Dutch community raises a glass to urban vines

As a high-speed train rattled past, amateur Dutch winemakers were busy gathering the last of the season's grapes under a warm autumn sun in the heart of The Hague.

Tycho Vermeulen, founder of “De Haagse Stadswijngaard” (or The Hague Urban Vineyard), poses in a vineyard as he harvests grapes of Johanniter, in The Hague.

As a high-speed train rattled past, amateur Dutch winemakers were busy gathering the last of the season’s grapes under a warm autumn sun in the heart of The Hague.

Wine is not usually associated with The Netherlands, more known globally for its tulips, clogs and cheese. But a community project has taken off thanks to the passion of one winemaker, Tycho Vermeulen.

Standing among rows of vines hung with slightly bitter, citrusy Johanniter, he proudly recounted the growing success of his “De Haagse Stadswijngaard” (or The Hague Urban Vineyard), which started four years ago in a community garden.
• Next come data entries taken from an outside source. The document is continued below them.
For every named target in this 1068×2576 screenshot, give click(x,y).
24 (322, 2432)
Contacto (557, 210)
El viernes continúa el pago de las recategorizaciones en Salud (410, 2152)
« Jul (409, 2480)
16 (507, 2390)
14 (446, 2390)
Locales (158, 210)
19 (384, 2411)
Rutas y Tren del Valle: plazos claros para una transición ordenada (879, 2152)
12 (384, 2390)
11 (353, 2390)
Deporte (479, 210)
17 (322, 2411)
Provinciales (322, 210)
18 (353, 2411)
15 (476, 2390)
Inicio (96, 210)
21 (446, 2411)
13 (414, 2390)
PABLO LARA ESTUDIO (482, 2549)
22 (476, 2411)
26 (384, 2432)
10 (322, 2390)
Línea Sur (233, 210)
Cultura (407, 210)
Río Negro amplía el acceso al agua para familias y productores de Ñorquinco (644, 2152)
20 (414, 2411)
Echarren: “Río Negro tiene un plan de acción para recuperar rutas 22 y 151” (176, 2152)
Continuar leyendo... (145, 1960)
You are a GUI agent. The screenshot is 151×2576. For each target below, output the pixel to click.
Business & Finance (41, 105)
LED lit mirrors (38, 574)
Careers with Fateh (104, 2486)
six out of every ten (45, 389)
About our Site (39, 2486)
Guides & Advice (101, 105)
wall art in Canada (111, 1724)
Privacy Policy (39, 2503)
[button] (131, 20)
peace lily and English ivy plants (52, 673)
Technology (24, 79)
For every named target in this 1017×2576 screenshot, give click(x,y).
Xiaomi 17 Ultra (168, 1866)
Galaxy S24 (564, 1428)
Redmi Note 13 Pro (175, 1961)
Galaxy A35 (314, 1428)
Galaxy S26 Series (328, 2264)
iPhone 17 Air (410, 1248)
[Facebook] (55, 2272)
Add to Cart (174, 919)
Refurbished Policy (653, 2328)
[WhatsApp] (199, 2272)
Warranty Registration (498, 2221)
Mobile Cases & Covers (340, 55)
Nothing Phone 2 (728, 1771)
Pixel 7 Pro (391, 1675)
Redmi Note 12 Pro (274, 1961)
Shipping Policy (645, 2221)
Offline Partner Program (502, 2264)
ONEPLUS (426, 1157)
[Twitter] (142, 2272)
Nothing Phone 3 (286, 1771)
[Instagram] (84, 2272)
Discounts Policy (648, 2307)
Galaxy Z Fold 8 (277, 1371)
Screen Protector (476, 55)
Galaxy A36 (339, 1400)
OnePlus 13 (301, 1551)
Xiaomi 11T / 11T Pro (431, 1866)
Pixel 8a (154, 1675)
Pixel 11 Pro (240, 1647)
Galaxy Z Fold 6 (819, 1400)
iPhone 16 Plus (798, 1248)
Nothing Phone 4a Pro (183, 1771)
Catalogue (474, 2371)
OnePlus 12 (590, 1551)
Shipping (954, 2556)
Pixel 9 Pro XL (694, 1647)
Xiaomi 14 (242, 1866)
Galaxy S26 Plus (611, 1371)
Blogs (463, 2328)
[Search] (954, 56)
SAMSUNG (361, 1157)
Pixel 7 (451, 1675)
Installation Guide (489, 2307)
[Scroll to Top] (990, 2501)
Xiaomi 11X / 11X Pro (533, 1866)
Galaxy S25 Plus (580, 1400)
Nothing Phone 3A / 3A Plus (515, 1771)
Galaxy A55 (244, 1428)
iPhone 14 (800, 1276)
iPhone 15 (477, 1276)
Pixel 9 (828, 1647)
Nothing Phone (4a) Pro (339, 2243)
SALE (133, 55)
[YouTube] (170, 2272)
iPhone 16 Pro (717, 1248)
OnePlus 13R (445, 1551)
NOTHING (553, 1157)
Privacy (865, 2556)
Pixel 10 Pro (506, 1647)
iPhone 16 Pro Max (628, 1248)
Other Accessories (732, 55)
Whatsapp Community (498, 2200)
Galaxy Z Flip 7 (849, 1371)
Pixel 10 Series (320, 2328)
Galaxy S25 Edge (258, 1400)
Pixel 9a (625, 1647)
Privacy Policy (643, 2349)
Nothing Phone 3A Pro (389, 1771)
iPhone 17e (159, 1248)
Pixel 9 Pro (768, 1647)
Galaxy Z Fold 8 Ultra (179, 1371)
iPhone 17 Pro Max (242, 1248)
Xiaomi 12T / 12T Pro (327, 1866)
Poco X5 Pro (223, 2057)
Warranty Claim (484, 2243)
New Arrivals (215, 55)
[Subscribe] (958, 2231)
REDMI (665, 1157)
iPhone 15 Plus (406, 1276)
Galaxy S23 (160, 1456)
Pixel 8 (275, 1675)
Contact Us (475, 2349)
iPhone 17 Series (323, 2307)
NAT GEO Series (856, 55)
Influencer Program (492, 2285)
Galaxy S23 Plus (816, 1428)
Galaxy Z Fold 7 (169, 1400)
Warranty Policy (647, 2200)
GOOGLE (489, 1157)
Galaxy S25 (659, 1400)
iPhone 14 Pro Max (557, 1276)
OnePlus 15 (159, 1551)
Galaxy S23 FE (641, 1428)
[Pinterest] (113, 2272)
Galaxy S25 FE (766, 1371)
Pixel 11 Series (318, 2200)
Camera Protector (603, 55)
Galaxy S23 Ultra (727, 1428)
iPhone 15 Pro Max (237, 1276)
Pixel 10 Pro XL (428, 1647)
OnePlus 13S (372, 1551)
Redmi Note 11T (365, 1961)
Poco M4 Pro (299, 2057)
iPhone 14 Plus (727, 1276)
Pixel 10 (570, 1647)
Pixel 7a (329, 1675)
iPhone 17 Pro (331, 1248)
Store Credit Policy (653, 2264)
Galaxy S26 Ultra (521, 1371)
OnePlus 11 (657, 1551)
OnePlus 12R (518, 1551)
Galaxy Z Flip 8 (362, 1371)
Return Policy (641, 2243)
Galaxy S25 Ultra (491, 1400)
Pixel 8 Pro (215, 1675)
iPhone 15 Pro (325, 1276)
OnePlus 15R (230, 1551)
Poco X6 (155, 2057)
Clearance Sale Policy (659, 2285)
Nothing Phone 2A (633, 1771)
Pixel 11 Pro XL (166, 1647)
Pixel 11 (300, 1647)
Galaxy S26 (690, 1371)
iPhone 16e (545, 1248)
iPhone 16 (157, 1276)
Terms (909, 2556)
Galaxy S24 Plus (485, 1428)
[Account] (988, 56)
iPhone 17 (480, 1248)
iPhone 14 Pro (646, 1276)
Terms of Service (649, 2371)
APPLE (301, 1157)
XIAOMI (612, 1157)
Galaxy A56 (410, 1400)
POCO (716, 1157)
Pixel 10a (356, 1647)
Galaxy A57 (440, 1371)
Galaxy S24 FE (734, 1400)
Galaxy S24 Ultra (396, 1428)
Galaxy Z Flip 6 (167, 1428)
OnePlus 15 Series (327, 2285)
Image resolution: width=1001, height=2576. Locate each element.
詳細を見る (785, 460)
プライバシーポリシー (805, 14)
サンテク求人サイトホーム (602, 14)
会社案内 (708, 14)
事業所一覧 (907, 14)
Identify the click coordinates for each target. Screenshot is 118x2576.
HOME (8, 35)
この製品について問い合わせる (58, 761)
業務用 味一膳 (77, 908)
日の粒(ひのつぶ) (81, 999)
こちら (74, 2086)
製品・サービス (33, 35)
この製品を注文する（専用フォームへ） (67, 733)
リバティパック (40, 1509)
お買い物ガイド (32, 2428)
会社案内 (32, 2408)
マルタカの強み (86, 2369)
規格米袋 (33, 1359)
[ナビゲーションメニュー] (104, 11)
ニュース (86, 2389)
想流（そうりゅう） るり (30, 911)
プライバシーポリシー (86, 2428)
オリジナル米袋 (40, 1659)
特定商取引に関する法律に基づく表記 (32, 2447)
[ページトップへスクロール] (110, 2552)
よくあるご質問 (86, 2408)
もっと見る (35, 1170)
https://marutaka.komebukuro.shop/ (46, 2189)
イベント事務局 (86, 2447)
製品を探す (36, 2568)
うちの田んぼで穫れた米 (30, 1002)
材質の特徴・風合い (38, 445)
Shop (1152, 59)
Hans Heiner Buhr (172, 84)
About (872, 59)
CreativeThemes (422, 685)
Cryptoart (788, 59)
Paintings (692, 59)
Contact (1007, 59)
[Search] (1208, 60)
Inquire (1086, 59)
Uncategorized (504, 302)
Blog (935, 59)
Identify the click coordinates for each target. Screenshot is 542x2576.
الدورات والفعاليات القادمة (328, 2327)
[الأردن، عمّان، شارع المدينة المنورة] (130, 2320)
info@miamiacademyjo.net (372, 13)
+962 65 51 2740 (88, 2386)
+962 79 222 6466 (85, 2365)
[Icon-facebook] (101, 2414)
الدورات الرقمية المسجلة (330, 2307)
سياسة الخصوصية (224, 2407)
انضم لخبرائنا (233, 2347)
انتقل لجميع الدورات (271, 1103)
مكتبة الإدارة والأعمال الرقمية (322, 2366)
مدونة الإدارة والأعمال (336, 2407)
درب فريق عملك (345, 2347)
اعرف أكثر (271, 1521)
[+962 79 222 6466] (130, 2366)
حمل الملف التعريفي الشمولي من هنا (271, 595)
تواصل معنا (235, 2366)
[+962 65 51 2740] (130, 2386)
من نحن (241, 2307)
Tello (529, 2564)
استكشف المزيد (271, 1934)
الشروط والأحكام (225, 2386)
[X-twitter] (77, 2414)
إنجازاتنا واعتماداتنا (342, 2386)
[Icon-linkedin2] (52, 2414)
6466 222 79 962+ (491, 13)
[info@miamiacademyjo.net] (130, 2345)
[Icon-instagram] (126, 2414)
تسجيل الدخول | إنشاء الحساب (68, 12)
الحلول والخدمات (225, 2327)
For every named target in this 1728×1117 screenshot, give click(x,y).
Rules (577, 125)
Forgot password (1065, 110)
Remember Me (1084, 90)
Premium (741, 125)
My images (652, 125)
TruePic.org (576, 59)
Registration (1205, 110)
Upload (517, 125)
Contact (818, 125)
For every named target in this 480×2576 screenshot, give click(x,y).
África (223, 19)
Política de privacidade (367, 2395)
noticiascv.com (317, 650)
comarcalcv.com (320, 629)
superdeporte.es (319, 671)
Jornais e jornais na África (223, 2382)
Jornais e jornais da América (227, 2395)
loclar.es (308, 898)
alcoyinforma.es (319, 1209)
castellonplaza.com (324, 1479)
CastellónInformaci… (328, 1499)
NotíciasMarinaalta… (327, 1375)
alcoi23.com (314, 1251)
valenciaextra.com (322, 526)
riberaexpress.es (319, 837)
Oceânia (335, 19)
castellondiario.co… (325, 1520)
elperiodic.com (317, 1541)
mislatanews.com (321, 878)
The project brings together amateur growers and local residents for workshops, debates and evenings sipping and tasting the fruits of their labour.

Today there are 650 plants on the 0.1 hectare (quarter acre) of land tended throughout the year by about 40 enthusiasts. Each rent about 10 vines, and receive their share of the wine and leaves.

“I’ve developed this concept (where) people can use their own bit of land and we’ve become a corporation so more people can enjoy and (build) fellowship around this vineyard,” Vermeulen explained. “I give them a course in vine growing and together throughout the year we manage this vineyard and they are responsible for their own 10 plants.”

Bountiful harvest

While the city has plenty of green spaces, it is more known for the vast, wind-swept beaches and the imposing international courts and institutions.

This year’s harvest looks promising, and should allow the cooperative to produce more wine than in 2016, with around 600 liters to delight the tastebuds.

It will include a slightly fruity white from the Johanniter grape, a robust red with tannins from the dark-skinned Rondo variety, and a full-bodied rose from the Souvignier gris.

“Both quantity and quality are good, so I am a very happy winemaker at the moment,” said the smiling 42-year-old Vermeulen, formerly a researcher at Wageningen University, which specialises in healthy food and living environment.

The vineyard’s success is credited to being in the heart of the city where temperatures are always a little higher than the countryside, as well as the choice of weather-resistant grape varieties.

The amateur vintners also show a passion for the plant. And it’s a subject of conversation for them, most of whom have Turkish roots. Thus was born a workshop on preparing sarmas, vine leaves stuffed with mincemeat or rice.

The community has historic ties to grape growing, “with the leaves for the sarmas. Those types of things can connect us,” added Vermeulen. “So we are looking for ways to use that to reach out to this community.”

Standing in his yellow rubber boots, a pair of secateurs in his hand, Pieter Bakens said the vineyard was a great way to meet other wine enthusiasts and a “beautiful multicultural project.”

Even though grape growing is relatively new to The Netherlands, it has already begun to make its mark. According to the national statistics bureau, some 90 growers have planted about 160 hectares (just over 395 acres) with vines. But for Vermeulen, his project is not about making profits. 

“What we bring to this city, is an interesting story. We bring it attention, we give it beauty,” he said.“And we hope to deepen the concept.”